How do you build a friendship? We don’t often ask this question, but most of us do make and keep friends. Think of a good friend you have who has not been your friend since childhood. How did you become good friends?

Likely did something like this: you met, you chatted, you exchanged numbers and/or friended each other on Facebook, sent a few messages, met up to do something, asked a favor, did a favor, brought a meal or pet sat, went out for coffee, sent a few more texts, etc. etc. And all this happened over quite a bit of time.

None of the things listed above is particularly grand in and of themselves. But together, they built the friendship you have now, one “small touch” at a time.

Sometimes when we try to befriend internationals, we get weird.
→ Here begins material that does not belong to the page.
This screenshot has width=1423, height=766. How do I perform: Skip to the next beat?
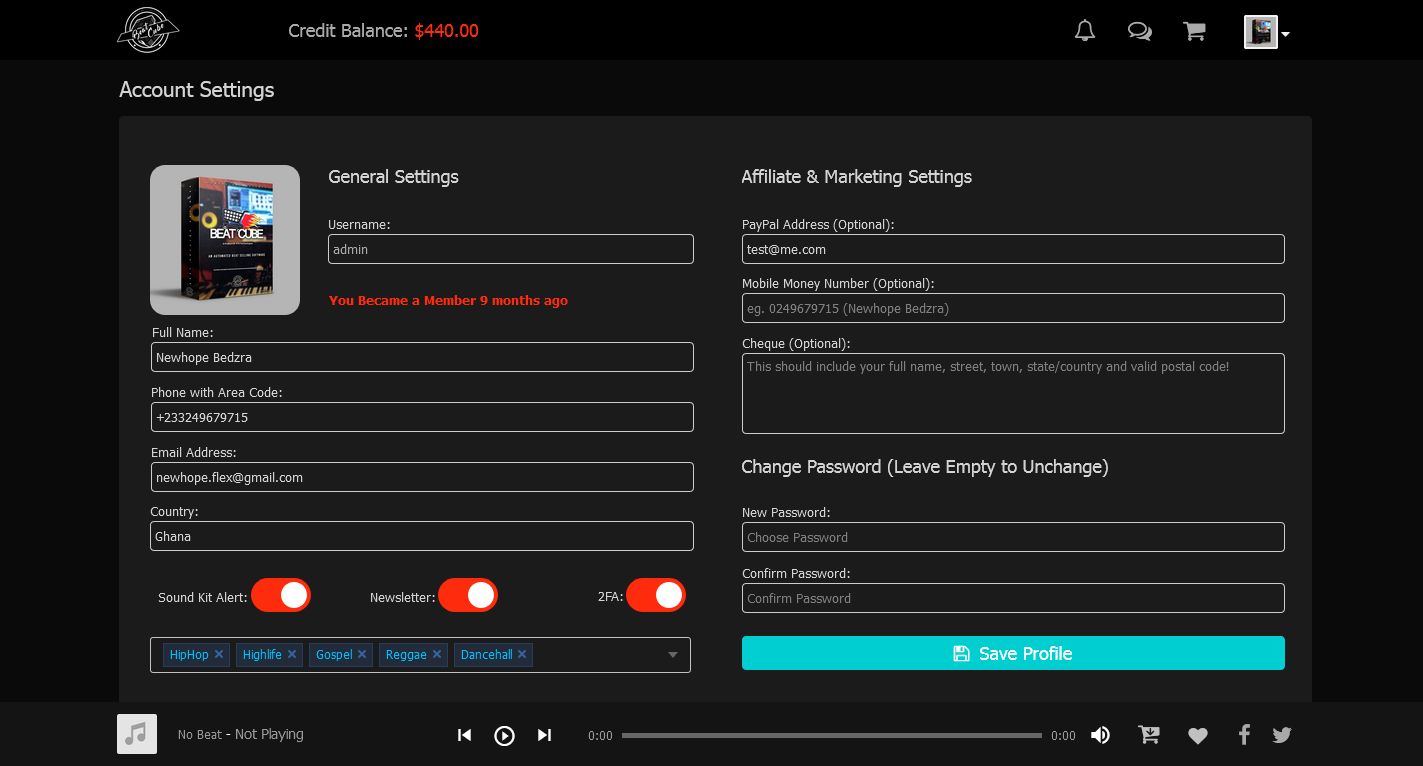544,735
We don’t go about it in the same way as we do with same-culture friends. We swoop in to help in a really big way (using our pick-up truck to move furniture to their new house) or we spend a huge amount of time with them one day (maybe learning to make their cultural foods or teaching them how to make cookies), and then we drop out of their lives for the next month or two. This on-again, off-again type of relationship can be quite hurtful for immigrants.
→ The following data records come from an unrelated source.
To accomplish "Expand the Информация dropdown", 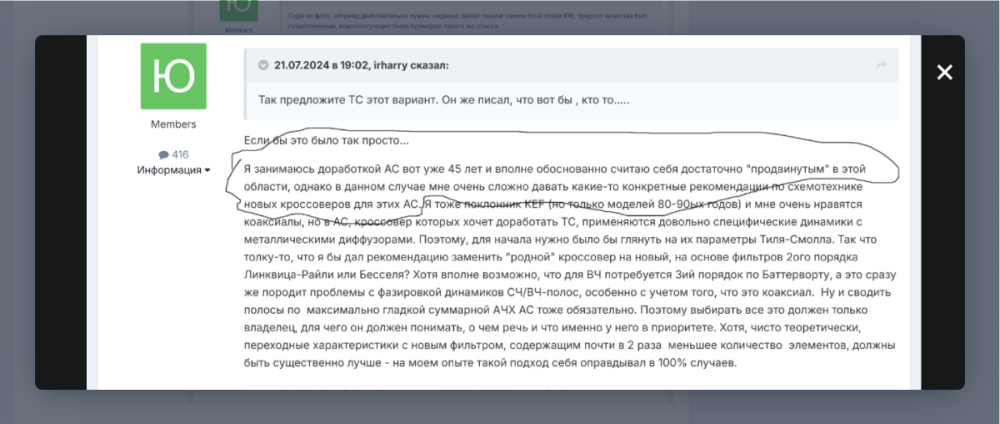I will 172,170.
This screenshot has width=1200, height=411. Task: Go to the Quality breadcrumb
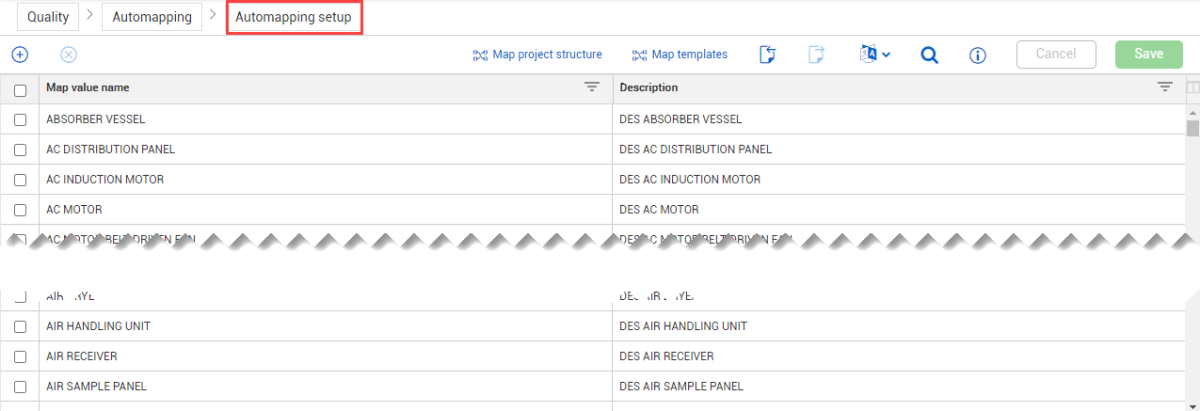(x=48, y=17)
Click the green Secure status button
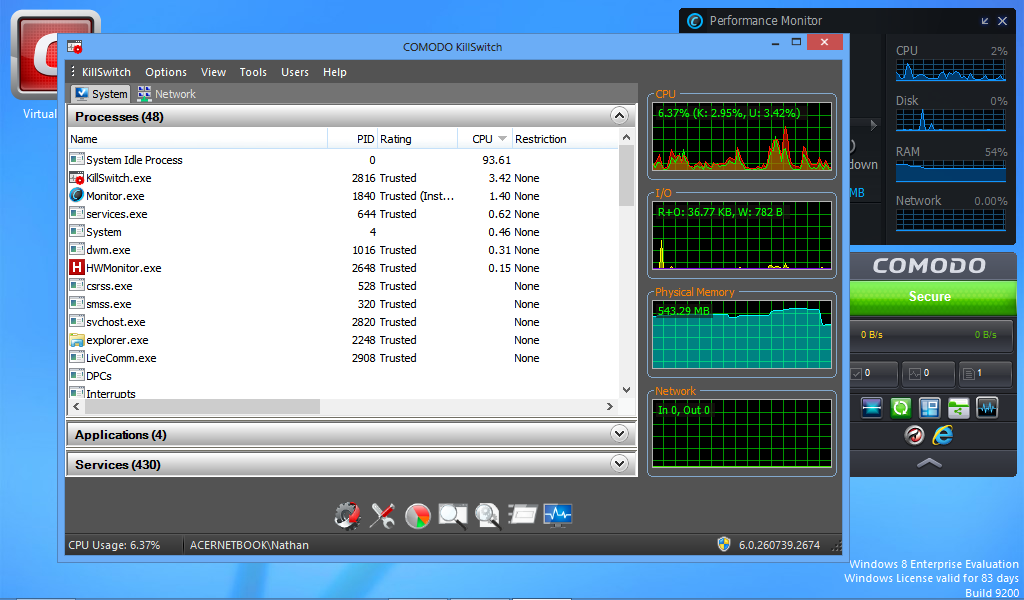 (929, 297)
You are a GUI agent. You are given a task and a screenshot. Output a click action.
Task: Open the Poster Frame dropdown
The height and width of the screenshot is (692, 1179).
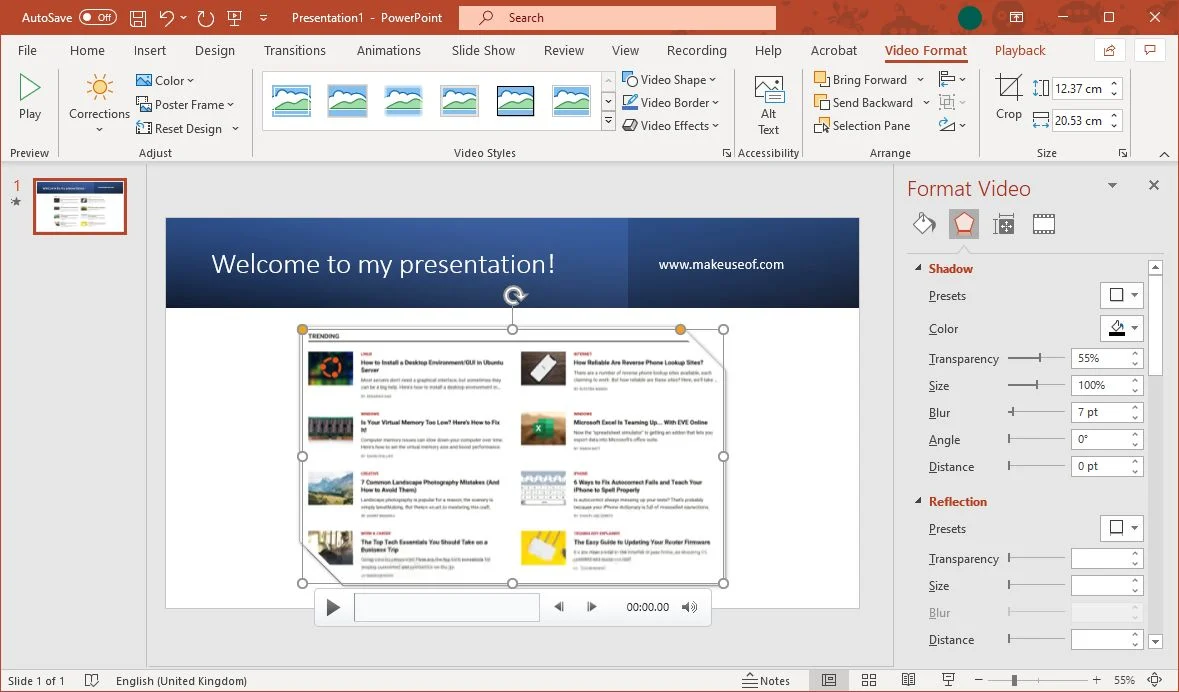(x=185, y=105)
I get it. We’re busy. But we all know that only making grand gestures a few times a year is not enough to build a friendship. Instead, it may be that we’re checking off a “ministry” box and viewing the immigrant as a project, not a person. *I’m raising my hand. I’ve been guilty of this!*

Now, should you move furniture and have a cooking day? Of course! These are GREAT ideas! But don’t stop there.

If you’re really trying to make meaningful connections, remember the “small touches” approach. Follow up with a text after you spend the day together. Check in the next week with a five minute call. Invite them over for a shorter time. Do something quick together. Text them to ask how their presentation or doctor’s appointment or parent teacher meeting went. Keep this up, and you will in all likelihood build a meaningful crosscultural friendship.

In short, if you want to make friends with immigrants, use the same “small touches” approach you use to make friends with people within your culture. If there was ever a recipe for friendship, regardless of culture, it is this: small touches over time.